Senior Management and Board of organisations are often faced with the following key concerns such as how protected is their organisation from internal and external threats; whether the organisation a direct target for attacks; who is accountable for assessing and managing the risks posed by changes to the business strategy or technology? How effective is their system of internal control and being applied? How do they compare to competitions? And how do they compare with their peers in the industry. Tardigrade solution effectively addresses these concerns.
According to industry experts, organisations need a good handle on the cyber threats and risks their organisation may face. They also need to have a grasp of whether their system of internal control is effective, or basically need to implement specific security controls from standards such NIST 800-53 or ISO 27001.
The Tardigrade assessment solution helps organisations to understand their cybersecurity and internal control risks so that they can implement appropriate mitigation controls to achieve a desired state of preparedness.

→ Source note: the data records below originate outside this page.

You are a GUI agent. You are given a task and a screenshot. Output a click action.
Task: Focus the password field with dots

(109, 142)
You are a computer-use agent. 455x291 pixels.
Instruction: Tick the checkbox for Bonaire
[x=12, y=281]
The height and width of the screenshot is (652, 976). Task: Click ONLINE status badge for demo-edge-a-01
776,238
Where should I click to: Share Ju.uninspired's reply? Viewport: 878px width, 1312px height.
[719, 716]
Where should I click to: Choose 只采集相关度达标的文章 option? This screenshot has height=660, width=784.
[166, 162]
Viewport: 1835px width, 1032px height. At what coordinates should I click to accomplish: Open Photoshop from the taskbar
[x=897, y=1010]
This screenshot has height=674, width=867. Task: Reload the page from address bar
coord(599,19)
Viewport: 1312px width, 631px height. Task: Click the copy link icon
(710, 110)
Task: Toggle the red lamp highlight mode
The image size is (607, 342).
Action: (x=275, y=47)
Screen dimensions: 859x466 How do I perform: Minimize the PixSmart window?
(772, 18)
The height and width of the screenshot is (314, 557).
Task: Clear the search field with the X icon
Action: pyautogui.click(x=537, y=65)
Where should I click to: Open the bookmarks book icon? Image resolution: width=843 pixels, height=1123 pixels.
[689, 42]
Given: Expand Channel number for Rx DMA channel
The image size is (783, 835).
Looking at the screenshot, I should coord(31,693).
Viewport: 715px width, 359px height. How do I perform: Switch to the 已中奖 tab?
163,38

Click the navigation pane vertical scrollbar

“Tardigrade Cybersecurity Assessment helps organisations identify their risks and determine their cybersecurity preparedness. The assessment solution provides businesses with repeatable and measurable processes to inform senior management of their organisations’ cybersecurity preparedness over time,” said Sola Koleowo, Chief Executive Officer of Nollysoft Limited on behalf of the company.
The ERA solution, Koleowo, said is based on best practice frameworks set by Federal Financial Institution Examination Council (FFIEC), Information Technology Examination Handbook (ITEH), National Institute of Standards and Technology (NIST), Cybersecurity Framework (CF)and International Standard Organisation (ISO 27001) and regulatory guidance.
According to him, the Tardigrade Internal Control solution enables organisations to understand deficiencies in their system of internal control to allow creation of an effective mitigating controls to help achieve business objectives. It is based on industry standard and best practices framework – Committee of Sponsoring Organisations of the Treadway Commission (COSO).
On the security requirement traceability matrix, Koleowo said, “Tardigrade Security Requirement Traceability Matrix solution allows organisations to effectively select security controls from standards and regulations for implementation either as a part of a Secure Software Development Lifecycle (SSDLC) or regulatory mandate,” stressing that the solution currently supports 2 industry standards: NIST 800-53 R4 and ISO 27001-2013, and two regulations: Sarbanes-Oxley (SOX) and Monetary Association of Singapore (MAS).
The total cost of ownership (TCO) of Tardigrade solution is low. No CAPEX needed to acquire the solution. It is a Cloud-based solution and being offered as a service.
Leveraging innovative enterprise risk assessment solution such as Tardigrade by organisations from private to public sectors of the economy will not only guarantee effective protection for user organisations but also help curb losses to the national economy. This is just as industry analysts say the arrival of Tardigrade will raise the bar of organisations’ protection against potential cyber threats and associated losses.